Stored data

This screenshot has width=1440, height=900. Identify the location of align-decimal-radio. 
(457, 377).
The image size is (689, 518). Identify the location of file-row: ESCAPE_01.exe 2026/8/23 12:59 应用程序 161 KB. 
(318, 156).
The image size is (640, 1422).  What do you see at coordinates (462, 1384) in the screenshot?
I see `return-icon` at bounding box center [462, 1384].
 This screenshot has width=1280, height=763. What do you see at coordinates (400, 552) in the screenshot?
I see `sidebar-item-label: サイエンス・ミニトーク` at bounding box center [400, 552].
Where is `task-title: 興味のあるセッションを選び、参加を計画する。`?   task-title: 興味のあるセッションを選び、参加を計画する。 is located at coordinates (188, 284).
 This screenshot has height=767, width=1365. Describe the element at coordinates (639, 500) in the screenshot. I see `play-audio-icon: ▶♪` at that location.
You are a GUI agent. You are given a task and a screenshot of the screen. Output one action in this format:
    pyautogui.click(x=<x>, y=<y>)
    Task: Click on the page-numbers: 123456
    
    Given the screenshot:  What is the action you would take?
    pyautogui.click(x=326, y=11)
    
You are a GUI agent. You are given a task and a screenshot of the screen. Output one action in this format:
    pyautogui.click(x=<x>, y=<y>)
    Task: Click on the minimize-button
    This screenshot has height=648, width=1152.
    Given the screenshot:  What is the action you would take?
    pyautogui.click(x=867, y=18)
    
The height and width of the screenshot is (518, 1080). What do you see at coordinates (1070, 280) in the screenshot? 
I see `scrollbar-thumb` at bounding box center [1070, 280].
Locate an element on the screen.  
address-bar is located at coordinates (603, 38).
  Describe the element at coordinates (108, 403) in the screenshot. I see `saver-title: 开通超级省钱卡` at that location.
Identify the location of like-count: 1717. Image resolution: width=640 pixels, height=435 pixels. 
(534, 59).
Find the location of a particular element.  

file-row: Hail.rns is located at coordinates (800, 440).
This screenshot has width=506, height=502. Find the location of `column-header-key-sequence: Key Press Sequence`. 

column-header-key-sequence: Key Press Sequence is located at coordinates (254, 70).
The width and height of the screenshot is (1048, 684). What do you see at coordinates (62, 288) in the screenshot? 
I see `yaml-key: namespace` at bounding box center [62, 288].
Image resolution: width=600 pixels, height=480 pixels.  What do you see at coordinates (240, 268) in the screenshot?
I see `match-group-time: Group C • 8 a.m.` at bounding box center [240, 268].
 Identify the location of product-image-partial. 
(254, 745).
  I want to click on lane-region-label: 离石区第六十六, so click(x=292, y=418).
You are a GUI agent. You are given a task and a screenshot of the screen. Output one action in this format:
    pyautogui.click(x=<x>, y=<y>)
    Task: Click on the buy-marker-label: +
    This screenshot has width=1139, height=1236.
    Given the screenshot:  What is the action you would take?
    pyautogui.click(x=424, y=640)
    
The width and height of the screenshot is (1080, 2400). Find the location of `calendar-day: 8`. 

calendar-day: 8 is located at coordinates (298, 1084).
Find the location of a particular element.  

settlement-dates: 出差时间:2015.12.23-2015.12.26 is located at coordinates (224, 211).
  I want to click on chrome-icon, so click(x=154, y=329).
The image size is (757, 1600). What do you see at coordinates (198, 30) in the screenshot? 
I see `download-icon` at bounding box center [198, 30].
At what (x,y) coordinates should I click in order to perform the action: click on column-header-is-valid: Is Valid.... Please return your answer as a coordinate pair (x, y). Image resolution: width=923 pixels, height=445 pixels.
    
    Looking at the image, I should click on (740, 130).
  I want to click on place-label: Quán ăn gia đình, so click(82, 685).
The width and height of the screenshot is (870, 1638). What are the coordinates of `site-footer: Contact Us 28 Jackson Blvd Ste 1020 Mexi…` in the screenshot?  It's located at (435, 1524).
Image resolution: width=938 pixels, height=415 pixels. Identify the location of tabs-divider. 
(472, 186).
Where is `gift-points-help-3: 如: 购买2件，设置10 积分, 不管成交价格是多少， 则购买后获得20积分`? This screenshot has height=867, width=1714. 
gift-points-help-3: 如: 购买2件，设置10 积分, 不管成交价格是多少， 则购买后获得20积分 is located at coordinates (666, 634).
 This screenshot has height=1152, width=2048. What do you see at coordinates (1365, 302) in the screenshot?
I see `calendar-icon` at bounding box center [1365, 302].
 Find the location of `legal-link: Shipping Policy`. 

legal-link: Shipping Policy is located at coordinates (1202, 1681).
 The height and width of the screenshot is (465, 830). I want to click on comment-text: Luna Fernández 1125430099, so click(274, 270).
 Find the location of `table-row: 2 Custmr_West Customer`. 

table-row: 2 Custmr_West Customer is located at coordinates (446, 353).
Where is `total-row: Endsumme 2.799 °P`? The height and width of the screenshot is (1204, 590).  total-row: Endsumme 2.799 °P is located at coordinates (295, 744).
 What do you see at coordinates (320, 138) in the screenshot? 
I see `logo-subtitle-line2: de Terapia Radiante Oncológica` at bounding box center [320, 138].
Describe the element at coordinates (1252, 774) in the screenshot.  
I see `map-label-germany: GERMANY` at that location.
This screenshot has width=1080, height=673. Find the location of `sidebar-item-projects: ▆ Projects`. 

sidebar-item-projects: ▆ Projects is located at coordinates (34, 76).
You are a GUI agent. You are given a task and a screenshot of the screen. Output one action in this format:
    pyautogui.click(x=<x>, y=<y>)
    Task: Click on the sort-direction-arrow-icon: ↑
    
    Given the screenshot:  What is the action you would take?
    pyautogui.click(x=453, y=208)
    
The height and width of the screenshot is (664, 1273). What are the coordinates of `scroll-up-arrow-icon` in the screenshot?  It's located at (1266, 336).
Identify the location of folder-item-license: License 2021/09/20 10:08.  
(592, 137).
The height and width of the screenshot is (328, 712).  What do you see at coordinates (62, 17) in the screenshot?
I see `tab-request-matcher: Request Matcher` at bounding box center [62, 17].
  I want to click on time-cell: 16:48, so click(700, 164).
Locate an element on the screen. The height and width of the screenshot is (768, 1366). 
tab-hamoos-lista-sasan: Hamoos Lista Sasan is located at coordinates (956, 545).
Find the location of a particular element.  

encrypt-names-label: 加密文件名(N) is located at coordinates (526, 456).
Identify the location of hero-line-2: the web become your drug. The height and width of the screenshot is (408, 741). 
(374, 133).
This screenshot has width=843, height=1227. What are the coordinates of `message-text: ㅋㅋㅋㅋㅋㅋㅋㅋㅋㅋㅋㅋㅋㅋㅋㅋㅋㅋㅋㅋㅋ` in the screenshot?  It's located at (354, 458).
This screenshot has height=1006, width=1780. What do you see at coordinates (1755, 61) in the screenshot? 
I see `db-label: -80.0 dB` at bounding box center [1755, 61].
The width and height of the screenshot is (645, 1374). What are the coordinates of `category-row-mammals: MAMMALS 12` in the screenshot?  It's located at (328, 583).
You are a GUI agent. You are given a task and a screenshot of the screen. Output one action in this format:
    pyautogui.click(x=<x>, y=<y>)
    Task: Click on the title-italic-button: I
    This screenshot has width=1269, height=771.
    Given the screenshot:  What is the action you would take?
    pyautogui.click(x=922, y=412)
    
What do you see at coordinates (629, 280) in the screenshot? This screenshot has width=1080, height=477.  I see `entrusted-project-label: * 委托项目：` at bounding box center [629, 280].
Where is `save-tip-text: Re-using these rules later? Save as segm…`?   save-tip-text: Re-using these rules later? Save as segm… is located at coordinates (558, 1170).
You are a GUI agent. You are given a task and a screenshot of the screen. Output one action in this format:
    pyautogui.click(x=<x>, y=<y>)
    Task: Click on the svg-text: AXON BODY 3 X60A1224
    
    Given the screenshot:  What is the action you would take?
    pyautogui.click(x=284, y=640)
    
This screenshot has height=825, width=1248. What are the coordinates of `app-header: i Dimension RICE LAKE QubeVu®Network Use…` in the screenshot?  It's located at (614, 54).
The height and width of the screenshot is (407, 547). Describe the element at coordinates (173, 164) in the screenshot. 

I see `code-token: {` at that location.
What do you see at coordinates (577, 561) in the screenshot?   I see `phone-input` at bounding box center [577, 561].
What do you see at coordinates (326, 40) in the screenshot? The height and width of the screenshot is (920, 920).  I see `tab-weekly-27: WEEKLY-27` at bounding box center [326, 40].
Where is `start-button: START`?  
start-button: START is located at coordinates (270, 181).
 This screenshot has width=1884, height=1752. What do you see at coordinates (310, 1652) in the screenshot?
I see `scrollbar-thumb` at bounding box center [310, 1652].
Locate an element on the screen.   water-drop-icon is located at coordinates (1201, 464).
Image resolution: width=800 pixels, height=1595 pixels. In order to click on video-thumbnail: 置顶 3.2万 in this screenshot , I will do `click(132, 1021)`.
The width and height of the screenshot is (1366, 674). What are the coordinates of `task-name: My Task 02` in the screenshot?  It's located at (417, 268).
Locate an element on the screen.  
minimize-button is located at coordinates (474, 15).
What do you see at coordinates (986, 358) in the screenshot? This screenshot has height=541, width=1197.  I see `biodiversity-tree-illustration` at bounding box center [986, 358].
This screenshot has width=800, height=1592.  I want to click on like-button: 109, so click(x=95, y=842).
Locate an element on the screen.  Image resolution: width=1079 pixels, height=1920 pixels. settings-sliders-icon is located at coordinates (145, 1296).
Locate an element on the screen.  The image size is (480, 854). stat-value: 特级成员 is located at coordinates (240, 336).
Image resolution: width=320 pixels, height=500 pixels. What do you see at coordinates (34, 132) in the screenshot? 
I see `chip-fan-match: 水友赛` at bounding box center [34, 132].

> [Work task] Reproduce verbatim everything in the entries from the line containing "The width and height of the screenshot is (1048, 684)." down to the line containing "calendar-day: 8 is", both included.

> [Exercise answer]
The width and height of the screenshot is (1048, 684). What do you see at coordinates (62, 288) in the screenshot? 
I see `yaml-key: namespace` at bounding box center [62, 288].
Image resolution: width=600 pixels, height=480 pixels.  What do you see at coordinates (240, 268) in the screenshot?
I see `match-group-time: Group C • 8 a.m.` at bounding box center [240, 268].
 Identify the location of product-image-partial. 
(254, 745).
  I want to click on lane-region-label: 离石区第六十六, so click(x=292, y=418).
You are a GUI agent. You are given a task and a screenshot of the screen. Output one action in this format:
    pyautogui.click(x=<x>, y=<y>)
    Task: Click on the buy-marker-label: +
    This screenshot has width=1139, height=1236.
    Given the screenshot:  What is the action you would take?
    pyautogui.click(x=424, y=640)
    
The width and height of the screenshot is (1080, 2400). Find the location of `calendar-day: 8`. 

calendar-day: 8 is located at coordinates (298, 1084).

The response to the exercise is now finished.